Another rebellion in the east, therefore, almost certainly involved a Rwandan attempt to neutralize Kabila. There was a message on the office answering machine from one of my editors, asking when I was planning to go in.

I started flipping through the pages of a thick catalogue called the
Overseas Airline Guide,
a monthly listing of international flights around the globe that is something of a Gideon Bible among correspondents. I was checking out how I could get into Kinshasa within the next forty-eight hours—Harare-Johannesburg-Kinshasa, or maybe Harare-Nairobi-Kinshasa—when I heard a shout from Vita. I went to the bedroom. “Look at this,” she said, unwrapping the folds of cloth from Chipo’s body.

“Jesus Christ,” I said.

Undressed, her belly protruded as if she’d swallowed an inflated balloon. Her arms and legs looked like spider limbs. The skin over her stomach and hips had gone a pasty shade of brown. I recognized the onset of marasmus, the staple disease of desperate refugee camps. She would open her mouth, her face contorted with pain and rage—but no sound would come out. We would pat her on the back for fifteen seconds and then a fierce wail would emerge. She would stop a few minutes later, exhausted, chest heaving, and stick three fingers of her right hand into her mouth, her comfort gesture. A few minutes later, she would start screaming again.

We had bought a small infant tub to bathe her in, but she was lost in it. Vita ran a sinkful of water and cleaned her there, soothing her swollen belly with a warm cloth, running it over her arms and hands and fingers and feet. Chipo just looked at her. She had almost no responses. She did not smile and had never laughed.
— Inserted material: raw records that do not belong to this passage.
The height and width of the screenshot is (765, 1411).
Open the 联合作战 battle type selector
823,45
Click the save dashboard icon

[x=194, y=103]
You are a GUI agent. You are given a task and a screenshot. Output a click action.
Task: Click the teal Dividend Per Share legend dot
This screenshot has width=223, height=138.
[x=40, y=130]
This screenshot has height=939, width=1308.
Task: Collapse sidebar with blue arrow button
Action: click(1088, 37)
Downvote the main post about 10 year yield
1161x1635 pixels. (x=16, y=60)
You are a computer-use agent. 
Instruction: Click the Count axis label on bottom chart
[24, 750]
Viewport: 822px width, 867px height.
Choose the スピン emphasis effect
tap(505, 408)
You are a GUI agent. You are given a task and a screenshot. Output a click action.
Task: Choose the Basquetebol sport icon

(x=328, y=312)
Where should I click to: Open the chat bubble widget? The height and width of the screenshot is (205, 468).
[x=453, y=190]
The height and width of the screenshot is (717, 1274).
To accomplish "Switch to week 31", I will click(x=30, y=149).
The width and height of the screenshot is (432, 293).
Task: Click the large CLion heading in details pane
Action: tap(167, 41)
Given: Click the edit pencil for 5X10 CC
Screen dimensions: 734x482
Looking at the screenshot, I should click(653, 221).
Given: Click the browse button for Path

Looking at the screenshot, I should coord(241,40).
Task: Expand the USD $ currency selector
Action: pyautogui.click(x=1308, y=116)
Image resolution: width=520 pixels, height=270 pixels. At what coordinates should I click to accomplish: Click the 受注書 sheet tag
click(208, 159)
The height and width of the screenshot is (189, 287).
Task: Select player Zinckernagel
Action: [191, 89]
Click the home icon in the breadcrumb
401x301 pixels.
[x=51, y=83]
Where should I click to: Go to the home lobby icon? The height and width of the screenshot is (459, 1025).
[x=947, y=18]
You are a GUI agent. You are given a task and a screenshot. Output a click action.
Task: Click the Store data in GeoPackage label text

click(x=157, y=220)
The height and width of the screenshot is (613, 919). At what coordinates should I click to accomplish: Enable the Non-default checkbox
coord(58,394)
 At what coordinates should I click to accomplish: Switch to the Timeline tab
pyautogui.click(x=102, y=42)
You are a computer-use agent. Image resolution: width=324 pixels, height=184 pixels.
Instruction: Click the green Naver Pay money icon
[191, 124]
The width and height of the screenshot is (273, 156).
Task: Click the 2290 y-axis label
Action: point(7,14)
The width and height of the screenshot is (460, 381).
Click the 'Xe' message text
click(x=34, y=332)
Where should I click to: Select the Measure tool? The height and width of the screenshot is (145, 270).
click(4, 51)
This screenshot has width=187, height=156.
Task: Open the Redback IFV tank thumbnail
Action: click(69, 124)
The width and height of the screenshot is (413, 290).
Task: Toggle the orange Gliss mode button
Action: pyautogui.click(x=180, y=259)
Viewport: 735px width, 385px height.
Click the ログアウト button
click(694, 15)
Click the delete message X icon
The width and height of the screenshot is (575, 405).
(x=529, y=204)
We had bought the smallest infant’s shirt we could find; it fell to her ankles. I finished warming up the infant formula and put it in a bottle. She could scarcely suck the milk from the nipple. So I went to the store and bought several syringes. I sterilized them, poured in some warm formula, and squirted a few cc’s into her mouth. She looked up in surprise when the spray of milk hit her tongue, then let it dribble off her chin. Then a few drops went down. She swallowed, looked confused for a minute, and then held her mouth open. I laughed and gave her another splash, and then another.